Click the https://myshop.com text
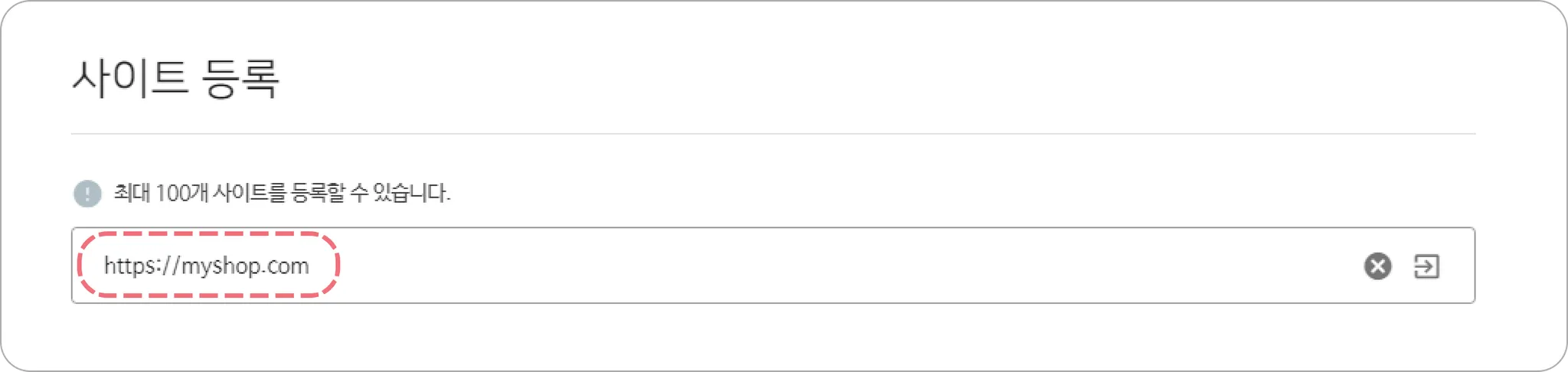Viewport: 1568px width, 372px height. [x=207, y=266]
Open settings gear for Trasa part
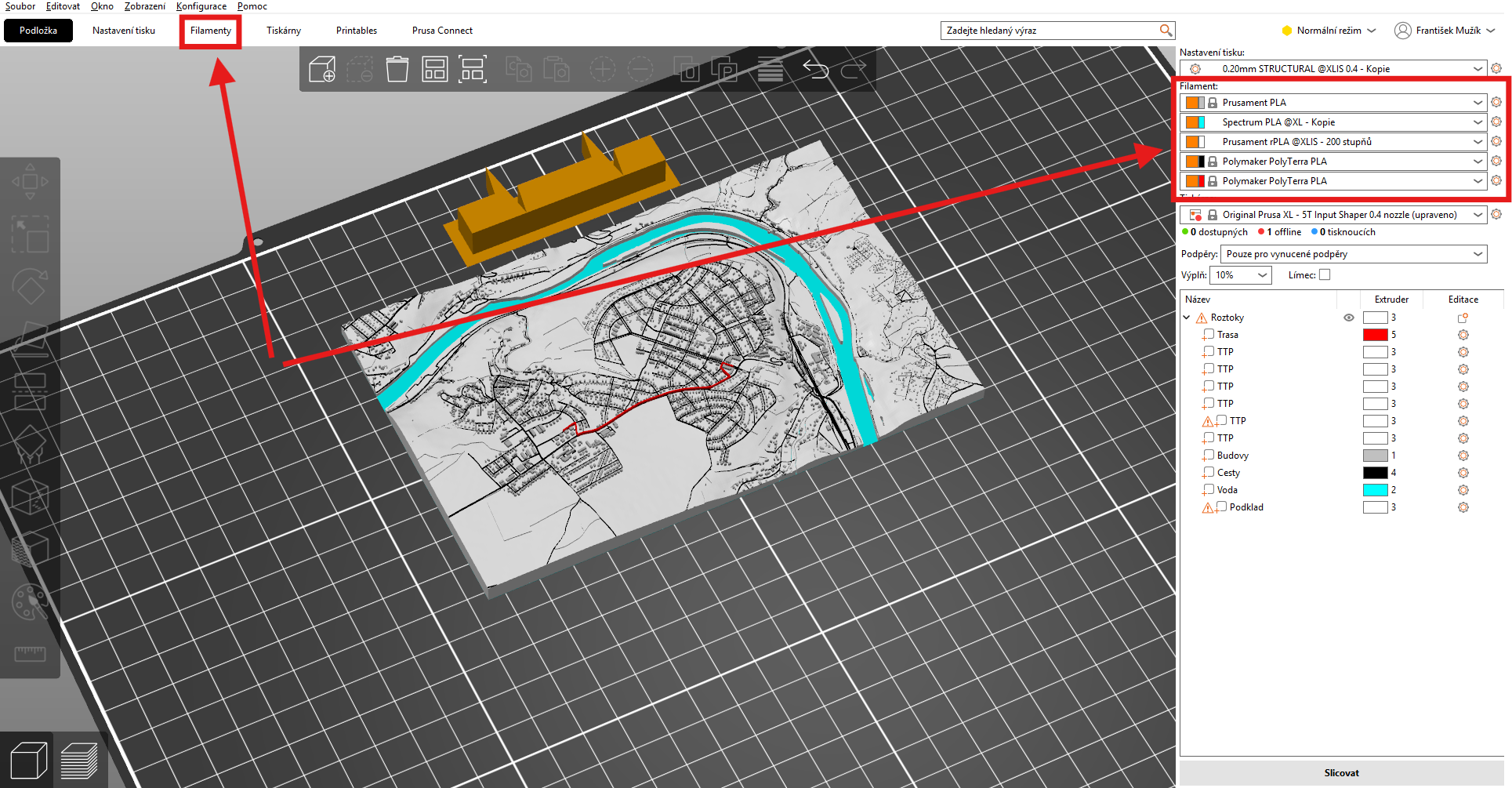Viewport: 1512px width, 788px height. pyautogui.click(x=1463, y=335)
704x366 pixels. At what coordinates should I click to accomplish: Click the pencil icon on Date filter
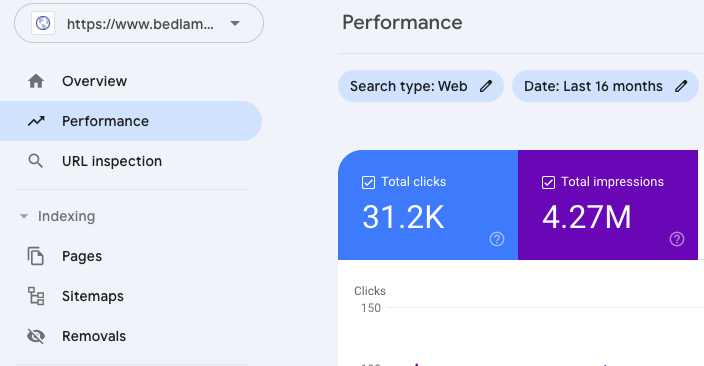pos(681,86)
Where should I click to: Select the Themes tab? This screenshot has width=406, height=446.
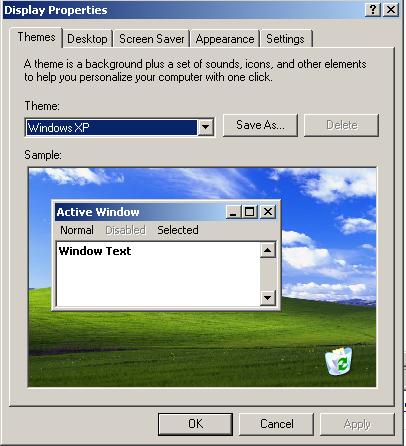(36, 37)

▬▬▬▬▬▬▬▬▬▬

The answer should consist of every line above, exact and free of images.

Click the https://myshop.com text
Viewport: 1568px width, 372px height. [x=207, y=266]
Open settings gear for Trasa part
Viewport: 1512px width, 788px height. pyautogui.click(x=1463, y=335)
704x366 pixels. At what coordinates should I click to accomplish: Click the pencil icon on Date filter
pos(681,86)
Where should I click to: Select the Themes tab? This screenshot has width=406, height=446.
(36, 37)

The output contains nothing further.